An example of shoot fighting happened on the November 4, 2004, episode of SmackDown!, taped in St. Louis, Missouri. During an unscripted segment of Tough Enough, Kurt Angle, a former American amateur wrestler and 1996 Olympic gold medalist, challenged the finalists to a squat thrust competition. Chris Nawrocki won the competition, and the prize Nawrocki won was a match against Angle. Angle quickly took Nawrocki down with a guillotine choke, but Nawrocki managed to make it to the ropes, forcing Angle to break the hold. Angle then took Nawrocki down with a double leg takedown, breaking his ribs. Angle locked another guillotine choke on Nawrocki, pinning him in the process. After Angle defeated Nawrocki, Angle challenged the other finalists. Daniel Puder, an American professional mixed martial artist, accepted Angle's challenge. Angle and Puder wrestled for position, with Angle taking Puder down; however, in the process, Puder locked Angle in a kimura lock. With Puder on his back and Angle's arm locked in the kimura, Angle pushed Puder's shoulders down, pinning him.
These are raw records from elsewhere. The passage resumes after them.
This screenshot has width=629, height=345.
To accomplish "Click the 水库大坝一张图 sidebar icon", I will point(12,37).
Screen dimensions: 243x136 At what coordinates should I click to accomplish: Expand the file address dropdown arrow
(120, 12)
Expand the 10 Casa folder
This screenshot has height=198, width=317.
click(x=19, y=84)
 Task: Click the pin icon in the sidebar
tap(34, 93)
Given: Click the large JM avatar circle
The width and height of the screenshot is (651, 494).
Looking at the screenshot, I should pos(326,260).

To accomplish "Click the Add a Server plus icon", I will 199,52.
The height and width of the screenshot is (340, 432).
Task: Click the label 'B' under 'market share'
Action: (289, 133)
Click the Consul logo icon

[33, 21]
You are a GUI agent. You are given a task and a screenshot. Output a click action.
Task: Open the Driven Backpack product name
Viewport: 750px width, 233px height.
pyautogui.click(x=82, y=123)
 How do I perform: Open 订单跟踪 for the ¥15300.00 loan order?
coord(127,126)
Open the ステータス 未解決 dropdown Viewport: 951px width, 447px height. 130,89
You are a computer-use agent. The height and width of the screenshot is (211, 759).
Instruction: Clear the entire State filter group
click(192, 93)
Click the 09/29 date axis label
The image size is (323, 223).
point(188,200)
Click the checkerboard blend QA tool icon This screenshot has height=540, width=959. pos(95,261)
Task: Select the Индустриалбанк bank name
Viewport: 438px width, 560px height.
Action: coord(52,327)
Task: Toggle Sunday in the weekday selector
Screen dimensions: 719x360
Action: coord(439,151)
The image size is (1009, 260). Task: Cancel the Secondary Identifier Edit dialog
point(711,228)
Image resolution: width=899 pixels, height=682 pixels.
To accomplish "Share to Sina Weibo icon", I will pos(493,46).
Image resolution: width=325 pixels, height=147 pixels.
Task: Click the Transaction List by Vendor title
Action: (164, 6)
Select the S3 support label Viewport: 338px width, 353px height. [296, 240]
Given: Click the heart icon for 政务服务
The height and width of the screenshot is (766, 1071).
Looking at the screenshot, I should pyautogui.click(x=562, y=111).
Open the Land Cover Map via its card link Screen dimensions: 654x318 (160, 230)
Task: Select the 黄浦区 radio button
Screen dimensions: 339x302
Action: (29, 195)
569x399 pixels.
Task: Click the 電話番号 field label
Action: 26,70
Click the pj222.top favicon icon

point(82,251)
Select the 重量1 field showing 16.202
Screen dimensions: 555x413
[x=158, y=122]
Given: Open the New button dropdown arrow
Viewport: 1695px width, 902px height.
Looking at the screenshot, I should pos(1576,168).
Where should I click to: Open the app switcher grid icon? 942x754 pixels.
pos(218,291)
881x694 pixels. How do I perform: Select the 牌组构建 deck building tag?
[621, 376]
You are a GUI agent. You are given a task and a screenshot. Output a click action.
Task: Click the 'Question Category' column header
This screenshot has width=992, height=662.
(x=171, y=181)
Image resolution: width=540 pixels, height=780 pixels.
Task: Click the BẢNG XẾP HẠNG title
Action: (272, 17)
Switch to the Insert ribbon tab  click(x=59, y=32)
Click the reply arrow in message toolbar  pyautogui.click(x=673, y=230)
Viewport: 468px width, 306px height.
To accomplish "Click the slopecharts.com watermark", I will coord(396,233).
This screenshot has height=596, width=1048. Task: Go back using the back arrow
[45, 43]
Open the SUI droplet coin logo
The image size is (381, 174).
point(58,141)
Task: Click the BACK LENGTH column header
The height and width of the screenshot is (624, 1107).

One of the two referees in the ring, Jim Korderas, quickly counted three to end the bout, despite the fact that Puder's shoulders were not fully down on the mat, bridging up at two. Puder later claimed he would have snapped Angle's arm on national television if Korderas had not ended the match. Dave Meltzer and Dave Scherer gave these following comments:

The term is also often used by wrestling fans, in another definition (in this case, also known as shoot wrestling) to refer to mixed martial arts competitions, which, while superficially similar to wrestling matches, are actual athletic competition rather than sports entertainment.

Other shoots
Example of spontaneous events that are not shoots include mistakes by wrestlers (these are known as botches) or matches where the wrestlers are good enough to not need to plan and rehearse beforehand. In such matches the wrestlers go into the match with only the length of the match and what the result should be, and work with each other off instinct and experience, often by "calling spots" in a voice low enough the crowd cannot hear until they reach the finish. The job of the referee will usually involve reminding them of time limits and often calling for the match to "go home" to the intended ending. Another way a referee may be involved is if there is an injury, or one of the wrestlers fails to respond to a 10 count or a pin. In some promotions referees are instructed to adjudicate regardless of the intended finish, resulting in a shoot ending with an "incorrect" winner, or one where the match finish is different.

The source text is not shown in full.